The union representing nurses at Stanford Health Care and Packard Children’s Hospital announced Thursday that 85 percent of its 3,700 members voted to authorize a strike.

“We’ve been suffering from understaffing for quite some time — in some units up to a year,” said Colleen Borges, a pediatric oncology nurse and the union’s president. “We need to look competitive and offer a great package so that when new nurses come to the Bay Area, they choose to come to our hospitals.”

The Committee for Recognition of Nursing Achievement or CRONA has represented nurses at Stanford and Packard for more than 50 years.

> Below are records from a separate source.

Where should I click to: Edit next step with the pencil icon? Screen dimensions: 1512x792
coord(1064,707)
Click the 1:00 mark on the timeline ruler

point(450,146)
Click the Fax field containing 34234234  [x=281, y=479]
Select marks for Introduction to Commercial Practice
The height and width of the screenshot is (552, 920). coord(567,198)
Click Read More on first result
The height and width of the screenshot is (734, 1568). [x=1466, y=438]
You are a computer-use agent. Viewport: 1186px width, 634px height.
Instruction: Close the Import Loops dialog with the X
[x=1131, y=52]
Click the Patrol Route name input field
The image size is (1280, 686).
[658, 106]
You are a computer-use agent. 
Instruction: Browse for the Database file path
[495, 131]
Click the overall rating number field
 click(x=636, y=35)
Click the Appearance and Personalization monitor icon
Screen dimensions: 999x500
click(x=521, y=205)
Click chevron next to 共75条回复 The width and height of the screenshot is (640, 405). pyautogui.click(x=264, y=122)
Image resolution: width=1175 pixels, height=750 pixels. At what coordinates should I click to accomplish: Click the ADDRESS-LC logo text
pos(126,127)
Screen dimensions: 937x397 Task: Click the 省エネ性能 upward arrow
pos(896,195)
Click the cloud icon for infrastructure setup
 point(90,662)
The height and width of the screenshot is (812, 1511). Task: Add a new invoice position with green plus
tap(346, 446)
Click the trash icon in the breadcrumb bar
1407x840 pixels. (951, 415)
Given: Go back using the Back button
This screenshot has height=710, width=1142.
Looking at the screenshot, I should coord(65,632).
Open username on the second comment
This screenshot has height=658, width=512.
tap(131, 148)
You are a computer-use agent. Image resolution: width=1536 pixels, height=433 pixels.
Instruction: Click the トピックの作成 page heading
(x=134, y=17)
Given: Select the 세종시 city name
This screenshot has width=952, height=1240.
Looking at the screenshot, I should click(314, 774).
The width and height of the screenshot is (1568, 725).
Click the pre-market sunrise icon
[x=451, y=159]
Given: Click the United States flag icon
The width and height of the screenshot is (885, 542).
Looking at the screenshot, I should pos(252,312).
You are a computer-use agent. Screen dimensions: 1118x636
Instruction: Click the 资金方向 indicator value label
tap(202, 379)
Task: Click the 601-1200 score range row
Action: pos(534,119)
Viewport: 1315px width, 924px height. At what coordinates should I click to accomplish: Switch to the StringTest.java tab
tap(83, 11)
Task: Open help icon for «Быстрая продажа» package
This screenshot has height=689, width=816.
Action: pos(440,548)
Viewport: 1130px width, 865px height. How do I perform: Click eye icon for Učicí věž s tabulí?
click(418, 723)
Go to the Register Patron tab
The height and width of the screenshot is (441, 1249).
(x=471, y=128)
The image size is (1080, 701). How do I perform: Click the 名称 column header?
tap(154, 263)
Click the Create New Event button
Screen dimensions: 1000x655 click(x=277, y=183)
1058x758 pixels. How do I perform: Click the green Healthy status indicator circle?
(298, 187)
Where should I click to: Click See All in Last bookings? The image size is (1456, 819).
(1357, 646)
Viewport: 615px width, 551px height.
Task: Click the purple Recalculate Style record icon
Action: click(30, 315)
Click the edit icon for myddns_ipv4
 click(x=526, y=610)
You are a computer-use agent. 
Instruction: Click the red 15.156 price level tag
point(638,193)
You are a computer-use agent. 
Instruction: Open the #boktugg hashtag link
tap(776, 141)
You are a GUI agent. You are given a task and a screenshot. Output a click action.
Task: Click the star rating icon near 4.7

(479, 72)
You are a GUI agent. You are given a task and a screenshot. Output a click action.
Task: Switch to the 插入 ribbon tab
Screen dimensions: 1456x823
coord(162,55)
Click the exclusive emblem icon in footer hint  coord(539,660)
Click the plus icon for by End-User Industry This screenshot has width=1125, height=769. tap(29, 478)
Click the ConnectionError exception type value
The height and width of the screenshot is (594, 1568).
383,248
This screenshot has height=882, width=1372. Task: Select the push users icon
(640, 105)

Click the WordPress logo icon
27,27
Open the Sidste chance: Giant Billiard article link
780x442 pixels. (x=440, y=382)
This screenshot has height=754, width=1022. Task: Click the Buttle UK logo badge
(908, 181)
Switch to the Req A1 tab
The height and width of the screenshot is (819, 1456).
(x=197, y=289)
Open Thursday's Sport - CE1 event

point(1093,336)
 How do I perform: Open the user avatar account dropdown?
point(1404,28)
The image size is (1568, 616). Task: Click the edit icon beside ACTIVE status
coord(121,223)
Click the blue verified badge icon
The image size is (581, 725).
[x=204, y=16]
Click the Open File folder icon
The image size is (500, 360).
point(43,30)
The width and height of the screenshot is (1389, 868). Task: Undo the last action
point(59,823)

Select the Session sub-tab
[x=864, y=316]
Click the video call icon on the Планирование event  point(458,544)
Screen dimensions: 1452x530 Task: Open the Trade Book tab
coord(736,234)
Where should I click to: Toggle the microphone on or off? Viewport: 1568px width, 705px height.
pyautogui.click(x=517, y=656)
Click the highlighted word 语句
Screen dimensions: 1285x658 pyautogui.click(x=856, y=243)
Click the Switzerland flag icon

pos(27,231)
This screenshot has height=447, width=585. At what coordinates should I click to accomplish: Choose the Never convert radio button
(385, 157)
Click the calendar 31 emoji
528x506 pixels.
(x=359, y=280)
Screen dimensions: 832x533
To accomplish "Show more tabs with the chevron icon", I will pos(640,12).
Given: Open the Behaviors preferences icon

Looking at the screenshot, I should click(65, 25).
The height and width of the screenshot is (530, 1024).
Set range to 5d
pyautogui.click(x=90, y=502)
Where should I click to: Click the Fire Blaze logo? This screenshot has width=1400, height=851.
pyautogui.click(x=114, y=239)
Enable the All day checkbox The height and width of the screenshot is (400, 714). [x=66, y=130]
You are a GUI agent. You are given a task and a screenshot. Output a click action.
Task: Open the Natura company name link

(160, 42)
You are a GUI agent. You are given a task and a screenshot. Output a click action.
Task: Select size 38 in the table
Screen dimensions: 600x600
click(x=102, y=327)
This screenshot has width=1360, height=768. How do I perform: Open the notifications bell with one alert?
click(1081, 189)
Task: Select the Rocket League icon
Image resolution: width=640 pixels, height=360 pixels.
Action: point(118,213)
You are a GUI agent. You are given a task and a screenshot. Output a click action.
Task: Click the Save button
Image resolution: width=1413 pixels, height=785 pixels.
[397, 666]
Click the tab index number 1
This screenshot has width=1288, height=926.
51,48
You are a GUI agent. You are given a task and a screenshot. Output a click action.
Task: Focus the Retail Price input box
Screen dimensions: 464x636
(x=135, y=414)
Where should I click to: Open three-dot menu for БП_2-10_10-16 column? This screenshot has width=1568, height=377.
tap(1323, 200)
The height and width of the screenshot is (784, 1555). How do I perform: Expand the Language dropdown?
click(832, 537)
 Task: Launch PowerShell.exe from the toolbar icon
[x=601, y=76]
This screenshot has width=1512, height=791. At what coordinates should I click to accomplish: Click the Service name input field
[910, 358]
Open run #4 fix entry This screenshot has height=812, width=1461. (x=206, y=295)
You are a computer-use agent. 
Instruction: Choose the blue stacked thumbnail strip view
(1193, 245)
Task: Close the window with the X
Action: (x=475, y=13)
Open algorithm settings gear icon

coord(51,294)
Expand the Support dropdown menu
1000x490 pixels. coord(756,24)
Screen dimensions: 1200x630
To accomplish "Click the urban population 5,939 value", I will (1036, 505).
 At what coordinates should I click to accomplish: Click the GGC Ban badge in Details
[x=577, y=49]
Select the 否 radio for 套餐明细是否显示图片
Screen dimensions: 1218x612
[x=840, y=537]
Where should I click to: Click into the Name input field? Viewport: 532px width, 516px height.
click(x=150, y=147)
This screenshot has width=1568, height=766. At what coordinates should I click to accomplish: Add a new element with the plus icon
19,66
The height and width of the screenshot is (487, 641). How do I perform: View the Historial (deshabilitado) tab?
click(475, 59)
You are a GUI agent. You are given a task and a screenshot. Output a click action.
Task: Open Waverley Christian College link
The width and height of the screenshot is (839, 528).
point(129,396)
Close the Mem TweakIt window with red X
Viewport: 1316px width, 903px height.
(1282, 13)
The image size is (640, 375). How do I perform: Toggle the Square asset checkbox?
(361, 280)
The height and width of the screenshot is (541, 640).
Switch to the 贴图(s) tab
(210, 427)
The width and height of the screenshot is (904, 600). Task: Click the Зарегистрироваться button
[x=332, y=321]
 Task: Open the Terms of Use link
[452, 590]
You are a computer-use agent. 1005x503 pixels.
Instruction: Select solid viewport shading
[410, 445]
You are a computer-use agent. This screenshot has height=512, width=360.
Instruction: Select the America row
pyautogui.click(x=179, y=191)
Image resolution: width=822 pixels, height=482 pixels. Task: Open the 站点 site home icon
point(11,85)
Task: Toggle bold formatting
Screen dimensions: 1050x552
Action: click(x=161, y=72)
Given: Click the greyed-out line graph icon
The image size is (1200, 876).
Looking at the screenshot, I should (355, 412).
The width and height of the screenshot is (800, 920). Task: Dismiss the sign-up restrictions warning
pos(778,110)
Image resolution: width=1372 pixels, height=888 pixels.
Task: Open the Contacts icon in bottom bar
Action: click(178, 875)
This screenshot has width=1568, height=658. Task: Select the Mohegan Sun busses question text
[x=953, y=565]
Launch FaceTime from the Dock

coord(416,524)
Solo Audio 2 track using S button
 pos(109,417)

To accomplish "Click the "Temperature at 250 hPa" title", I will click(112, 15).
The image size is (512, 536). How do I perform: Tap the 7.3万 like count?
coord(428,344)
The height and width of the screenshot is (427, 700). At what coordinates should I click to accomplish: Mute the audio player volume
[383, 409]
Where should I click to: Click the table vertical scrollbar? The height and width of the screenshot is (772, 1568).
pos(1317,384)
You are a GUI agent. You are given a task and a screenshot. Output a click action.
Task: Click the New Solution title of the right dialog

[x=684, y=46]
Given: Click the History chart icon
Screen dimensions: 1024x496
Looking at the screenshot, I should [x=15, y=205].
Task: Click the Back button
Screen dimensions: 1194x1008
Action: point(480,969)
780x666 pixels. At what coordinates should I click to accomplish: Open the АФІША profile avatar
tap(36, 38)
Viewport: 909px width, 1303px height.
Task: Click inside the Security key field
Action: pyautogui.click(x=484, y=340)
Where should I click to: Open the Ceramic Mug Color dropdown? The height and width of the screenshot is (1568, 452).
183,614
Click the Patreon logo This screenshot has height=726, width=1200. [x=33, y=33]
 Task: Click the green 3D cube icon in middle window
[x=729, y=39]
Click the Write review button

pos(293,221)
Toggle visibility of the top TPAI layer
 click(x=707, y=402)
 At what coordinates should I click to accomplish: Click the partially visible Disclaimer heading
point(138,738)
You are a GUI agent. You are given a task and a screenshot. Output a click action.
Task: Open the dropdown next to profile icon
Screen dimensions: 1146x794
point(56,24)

CRONA’s contract for its Stanford and Packard nurses expired March 31.

Since January, union leaders and hospital representatives have worked to negotiate a new, agreeable contract.

Although both sides have made compromises, union leaders say that the proposed contract does not offer the wages, benefits and working conditions the nurses need and deserve.

CRONA’s decision to authorize a strike comes just weeks after more than 10,000 nurses at three of New York’s biggest hospital systems also threatened to walk out. Earlier this week, however, the New York State Nurses Association successfully negotiated a contract to hire more than 1,400 additional nurses and establish minimum ratios of nurses to patients, according to a release from the union.

Nurses at Stanford and Packard are asking for wage increases in line with the Bay Area’s escalating cost of living, better retiree medical benefits, increased protections for part-time employees and a more robust workplace violence program.

“Constant turnover and understaffing are bad for patients,” Borges said. “If Stanford and Packard want to be known for world-class care, they need to support the nurses who provide that care.”

Less than a month ago, a nurse at Stanford Hospital was attacked and seriously injured by a patient in the psychiatric unit, the Stanford Daily reported. The union is asking that the contract include a policy that would honor a nurse’s request for reassignment if the nurse has been assaulted or threatened by a patient and staffing permits it.

Authorizing a strike gives the union’s executive board the ability to call for a strike, which requires giving the hospitals at least a 10-day notice before nurses plan to walk out.

Although the union has authorized a strike the last three times their contracts have expired, they were previously able to reach an agreement with hospital representatives before striking.

Hospital representatives say they are committed to reaching an agreement that is competitive and fair for its nurses.

“We are hopeful an agreement that our nurses can be proud of and support will be reached, just as we have been able to do in past negotiations,” according to an official statement from Stanford Health Care.

The last time nurses represented by CRONA went on strike was in the summer of 2000. The strike lasted nearly 52 days and caused more than 30 nurses to resign.